Find the line containing "Смартфоны и аксессуары (68, 2351)". Retype it and every line after it through the end of the entries, exactly as written, with nothing added.

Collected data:
***

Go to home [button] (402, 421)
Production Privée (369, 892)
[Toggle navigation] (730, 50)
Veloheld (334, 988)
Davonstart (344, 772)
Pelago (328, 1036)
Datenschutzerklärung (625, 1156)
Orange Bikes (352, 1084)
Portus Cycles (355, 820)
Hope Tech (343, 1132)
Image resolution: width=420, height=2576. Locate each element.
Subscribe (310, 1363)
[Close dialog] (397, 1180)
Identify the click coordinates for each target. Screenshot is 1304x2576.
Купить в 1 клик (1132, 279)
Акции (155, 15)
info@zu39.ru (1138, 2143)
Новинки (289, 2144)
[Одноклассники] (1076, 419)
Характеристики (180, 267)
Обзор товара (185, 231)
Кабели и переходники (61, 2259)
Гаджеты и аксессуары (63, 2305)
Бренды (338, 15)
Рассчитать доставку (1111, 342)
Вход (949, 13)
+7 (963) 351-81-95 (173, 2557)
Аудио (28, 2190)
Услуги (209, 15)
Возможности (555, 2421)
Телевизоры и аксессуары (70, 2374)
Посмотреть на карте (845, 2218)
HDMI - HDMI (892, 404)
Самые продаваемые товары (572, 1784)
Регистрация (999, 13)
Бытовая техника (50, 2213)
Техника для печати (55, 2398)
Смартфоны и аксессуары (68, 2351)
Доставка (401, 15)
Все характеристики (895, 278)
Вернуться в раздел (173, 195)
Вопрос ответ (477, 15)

***

[TASK SOLUTION]
Смартфоны и аксессуары (68, 2351)
Доставка (401, 15)
Все характеристики (895, 278)
Вернуться в раздел (173, 195)
Вопрос ответ (477, 15)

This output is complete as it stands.